Belgrano y Gómez se han detenido varias veces frente a un pozo en el que duermen seis hombres. Está muy bien hecho. Llega un chorrillo de agua de unas piedras, que los ocupantes descongelan para tomar. Se lavan, se hacen un mate cocido, comparten unos panes que sacan de una bolsa enorme. Y rezan, cómo rezan. Uno de ellos no sabe leer, pero sus compañeros le leen periódicos viejos, alguna carta. Cuesta abajo, Gómez había visto un corral que habían levantado, donde tenían ovejas. Ayer habían carneado una.

–Paraguayos parecen –dijo el general.

Los soldados cocinaron la carne en un horno de latas. Los muertos no pueden oler el aroma dulzón de la turba, pero ven las caras famélicas a la espera de su alimento.

 “Todas son miserias en este ejército”, recuerda haber escrito Belgrano. “No dinero, no vestuario, no tabaco, no yerba, no sal, en una palabra: nada que pueda aliviar a esos hermanos de armas sus trabajos ni compensar sus privaciones”. Son iguales a sus hombres. “Para gloria de la Nación hemos visto desnudarse de un triste poncho a algunos que los cubría para resguardar sus armas del agua”.

–Mire cómo han comido, general –había comentado Gómez. El soldado de fierro, el incorruptible, el que había aguantado todas y cada una, como él. Belgrano lo había mirado de reojo. Entendía la preocupación. Con ese frío, y la panza llena…

–Si sabrá usted lo que es quedarse dormido, ¿eh sargento?

El tucumano se había hinchado de orgullo al ver que el general recordaba su hazaña: fue uno de los tres soldados de avanzada que había desbaratado a los realistas en Tambo Nuevo.

–El que sabe es aquel a quien sorprendimos, mi general –respondió con sencillez.

Ambos habían reído con tristeza pero con ganas. Tan fuerte, que hasta pareció que uno de esos soldados de uniforme verde negruzco los había escuchado. Alzó la cabeza, y Gómez creyó reconocer a su compañero en esa patriada, el cordobés Albarracín.

–Sargento, ¿usted dice que…?

–General, mírelos qué flacos que están. Se van a dormir y les van a caer. Ni cuenta se van a dar que los degüellan.

–No podemos torcer su destino, Gómez.

Un fulgor avivó los agujeros azulinos del cuerpo de Gómez.

–Yo no digo torcerlo, que solo Dios y la Virgen pueden.

Ambos se miran.

–Yo digo demorarlo un poquito, mi general.

El general sonríe y asiente. Está cansado pero vale la pena, una vez más, creer.

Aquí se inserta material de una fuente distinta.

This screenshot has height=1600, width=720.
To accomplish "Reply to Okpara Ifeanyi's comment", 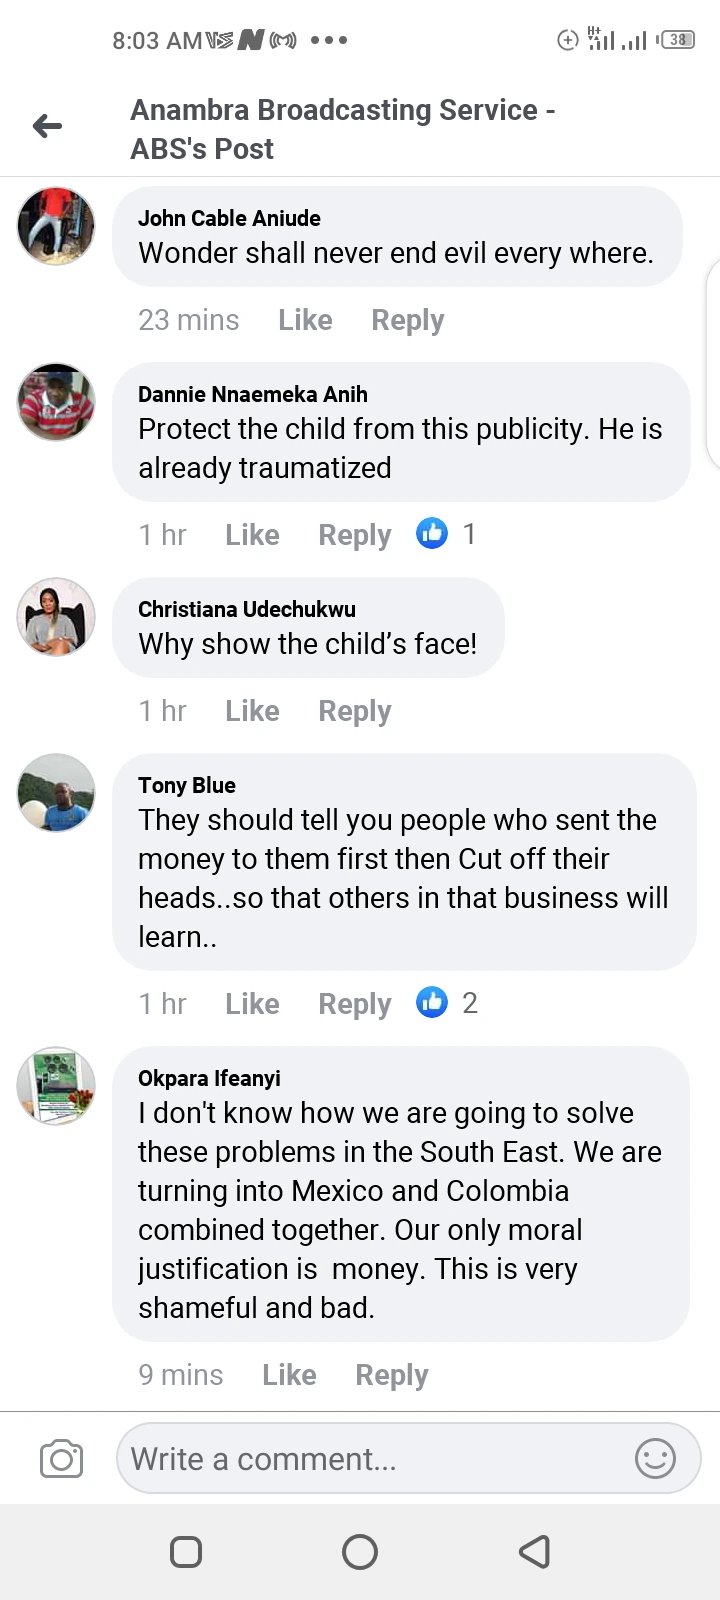I will pos(391,1375).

Se meten en el pozo, hacen un esfuerzo enorme por concentrar todo lo que les queda de seres en las yemas exánimes de sus dedos, que son como trozos de hielo, y tocan los rostros tiznados de sus soldaditos, que se remueven incómodos, pegados al hornillo como lechones a la teta, ahítos de cordero a medio cocer, amontonados para darse calor. Uno de ellos se sobresalta.

Despierta.

Del oeste y el sur llegan gritos y bombazos.

Ya no hay sol en la barda. Es el anochecer del 11 de junio de 1982.